Provided entries:
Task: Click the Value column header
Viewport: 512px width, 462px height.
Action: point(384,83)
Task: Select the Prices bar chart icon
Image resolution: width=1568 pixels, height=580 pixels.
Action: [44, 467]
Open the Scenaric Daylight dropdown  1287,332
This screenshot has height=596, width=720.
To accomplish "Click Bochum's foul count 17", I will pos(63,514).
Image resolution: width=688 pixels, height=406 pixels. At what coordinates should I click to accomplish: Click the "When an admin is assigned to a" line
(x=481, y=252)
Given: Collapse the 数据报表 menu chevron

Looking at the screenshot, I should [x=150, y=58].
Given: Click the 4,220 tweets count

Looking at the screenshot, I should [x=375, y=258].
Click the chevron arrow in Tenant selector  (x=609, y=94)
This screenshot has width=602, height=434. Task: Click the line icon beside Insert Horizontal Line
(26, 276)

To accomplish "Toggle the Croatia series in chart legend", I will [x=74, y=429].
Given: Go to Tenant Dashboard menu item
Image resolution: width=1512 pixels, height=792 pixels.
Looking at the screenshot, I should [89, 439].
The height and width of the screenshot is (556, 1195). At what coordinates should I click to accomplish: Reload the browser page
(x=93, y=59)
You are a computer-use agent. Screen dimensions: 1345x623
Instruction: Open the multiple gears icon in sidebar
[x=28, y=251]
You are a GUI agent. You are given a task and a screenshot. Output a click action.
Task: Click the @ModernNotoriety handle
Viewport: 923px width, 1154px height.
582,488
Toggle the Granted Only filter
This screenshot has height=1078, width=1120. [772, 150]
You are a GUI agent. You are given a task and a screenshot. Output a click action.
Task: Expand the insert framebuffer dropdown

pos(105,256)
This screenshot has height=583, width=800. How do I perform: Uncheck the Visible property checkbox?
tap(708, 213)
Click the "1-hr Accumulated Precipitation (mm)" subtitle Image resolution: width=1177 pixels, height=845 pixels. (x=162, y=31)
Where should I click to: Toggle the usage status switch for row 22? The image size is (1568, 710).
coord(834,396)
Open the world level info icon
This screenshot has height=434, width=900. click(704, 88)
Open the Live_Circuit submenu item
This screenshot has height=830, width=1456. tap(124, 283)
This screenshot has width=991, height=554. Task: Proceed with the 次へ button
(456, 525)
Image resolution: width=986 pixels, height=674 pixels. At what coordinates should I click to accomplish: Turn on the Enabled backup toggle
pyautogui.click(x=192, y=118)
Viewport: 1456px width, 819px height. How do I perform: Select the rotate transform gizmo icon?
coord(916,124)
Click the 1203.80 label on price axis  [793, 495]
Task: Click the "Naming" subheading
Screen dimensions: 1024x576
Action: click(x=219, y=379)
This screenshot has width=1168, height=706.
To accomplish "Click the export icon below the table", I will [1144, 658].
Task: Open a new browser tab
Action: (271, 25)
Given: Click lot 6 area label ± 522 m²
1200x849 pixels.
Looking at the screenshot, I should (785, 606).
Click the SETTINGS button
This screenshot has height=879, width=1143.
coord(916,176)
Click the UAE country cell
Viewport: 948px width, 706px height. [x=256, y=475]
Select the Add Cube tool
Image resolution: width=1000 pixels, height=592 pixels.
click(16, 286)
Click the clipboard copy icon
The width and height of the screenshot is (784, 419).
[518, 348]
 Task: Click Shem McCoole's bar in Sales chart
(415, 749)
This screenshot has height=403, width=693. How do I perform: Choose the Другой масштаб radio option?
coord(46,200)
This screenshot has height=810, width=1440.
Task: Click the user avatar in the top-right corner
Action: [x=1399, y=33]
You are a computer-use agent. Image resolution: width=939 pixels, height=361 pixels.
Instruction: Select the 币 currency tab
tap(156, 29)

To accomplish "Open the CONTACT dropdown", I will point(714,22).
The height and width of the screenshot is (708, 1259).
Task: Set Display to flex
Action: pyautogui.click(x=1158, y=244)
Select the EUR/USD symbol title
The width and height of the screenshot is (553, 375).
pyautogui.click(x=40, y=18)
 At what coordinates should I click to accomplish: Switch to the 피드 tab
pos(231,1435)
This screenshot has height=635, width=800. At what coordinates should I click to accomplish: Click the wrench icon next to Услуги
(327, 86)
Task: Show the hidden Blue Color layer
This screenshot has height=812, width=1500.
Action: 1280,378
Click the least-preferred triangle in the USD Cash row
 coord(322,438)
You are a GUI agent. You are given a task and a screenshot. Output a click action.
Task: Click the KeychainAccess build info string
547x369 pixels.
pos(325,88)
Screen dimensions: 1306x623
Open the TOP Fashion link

Exercise brief: In full and word for word, output the entries.

Response to the exercise:
Task: Click the Value column header
Viewport: 512px width, 462px height.
Action: point(384,83)
Task: Select the Prices bar chart icon
Image resolution: width=1568 pixels, height=580 pixels.
Action: [44, 467]
Open the Scenaric Daylight dropdown  1287,332
This screenshot has height=596, width=720.
To accomplish "Click Bochum's foul count 17", I will pos(63,514).
Image resolution: width=688 pixels, height=406 pixels. At what coordinates should I click to accomplish: Click the "When an admin is assigned to a" line
(x=481, y=252)
Given: Collapse the 数据报表 menu chevron

Looking at the screenshot, I should [x=150, y=58].
Given: Click the 4,220 tweets count

Looking at the screenshot, I should [x=375, y=258].
Click the chevron arrow in Tenant selector  (x=609, y=94)
This screenshot has width=602, height=434. Task: Click the line icon beside Insert Horizontal Line
(26, 276)

To accomplish "Toggle the Croatia series in chart legend", I will [x=74, y=429].
Given: Go to Tenant Dashboard menu item
Image resolution: width=1512 pixels, height=792 pixels.
Looking at the screenshot, I should [89, 439].
The height and width of the screenshot is (556, 1195). At what coordinates should I click to accomplish: Reload the browser page
(x=93, y=59)
You are a computer-use agent. Screen dimensions: 1345x623
Instruction: Open the multiple gears icon in sidebar
[x=28, y=251]
You are a GUI agent. You are given a task and a screenshot. Output a click action.
Task: Click the @ModernNotoriety handle
Viewport: 923px width, 1154px height.
582,488
Toggle the Granted Only filter
This screenshot has height=1078, width=1120. [772, 150]
You are a GUI agent. You are given a task and a screenshot. Output a click action.
Task: Expand the insert framebuffer dropdown

pos(105,256)
This screenshot has height=583, width=800. How do I perform: Uncheck the Visible property checkbox?
tap(708, 213)
Click the "1-hr Accumulated Precipitation (mm)" subtitle Image resolution: width=1177 pixels, height=845 pixels. (x=162, y=31)
Where should I click to: Toggle the usage status switch for row 22? The image size is (1568, 710).
coord(834,396)
Open the world level info icon
This screenshot has height=434, width=900. click(704, 88)
Open the Live_Circuit submenu item
This screenshot has height=830, width=1456. tap(124, 283)
This screenshot has width=991, height=554. Task: Proceed with the 次へ button
(456, 525)
Image resolution: width=986 pixels, height=674 pixels. At what coordinates should I click to accomplish: Turn on the Enabled backup toggle
pyautogui.click(x=192, y=118)
Viewport: 1456px width, 819px height. How do I perform: Select the rotate transform gizmo icon?
coord(916,124)
Click the 1203.80 label on price axis  [793, 495]
Task: Click the "Naming" subheading
Screen dimensions: 1024x576
Action: click(x=219, y=379)
This screenshot has width=1168, height=706.
To accomplish "Click the export icon below the table", I will [1144, 658].
Task: Open a new browser tab
Action: (271, 25)
Given: Click lot 6 area label ± 522 m²
1200x849 pixels.
Looking at the screenshot, I should (785, 606).
Click the SETTINGS button
This screenshot has height=879, width=1143.
coord(916,176)
Click the UAE country cell
Viewport: 948px width, 706px height. [x=256, y=475]
Select the Add Cube tool
Image resolution: width=1000 pixels, height=592 pixels.
click(16, 286)
Click the clipboard copy icon
The width and height of the screenshot is (784, 419).
[518, 348]
 Task: Click Shem McCoole's bar in Sales chart
(415, 749)
This screenshot has height=403, width=693. How do I perform: Choose the Другой масштаб radio option?
coord(46,200)
This screenshot has height=810, width=1440.
Task: Click the user avatar in the top-right corner
Action: [x=1399, y=33]
You are a computer-use agent. Image resolution: width=939 pixels, height=361 pixels.
Instruction: Select the 币 currency tab
tap(156, 29)

To accomplish "Open the CONTACT dropdown", I will point(714,22).
The height and width of the screenshot is (708, 1259).
Task: Set Display to flex
Action: pyautogui.click(x=1158, y=244)
Select the EUR/USD symbol title
The width and height of the screenshot is (553, 375).
pyautogui.click(x=40, y=18)
 At what coordinates should I click to accomplish: Switch to the 피드 tab
pos(231,1435)
This screenshot has height=635, width=800. At what coordinates should I click to accomplish: Click the wrench icon next to Услуги
(327, 86)
Task: Show the hidden Blue Color layer
This screenshot has height=812, width=1500.
Action: 1280,378
Click the least-preferred triangle in the USD Cash row
 coord(322,438)
You are a GUI agent. You are given a task and a screenshot. Output a click action.
Task: Click the KeychainAccess build info string
547x369 pixels.
pos(325,88)
Screen dimensions: 1306x623
Open the TOP Fashion link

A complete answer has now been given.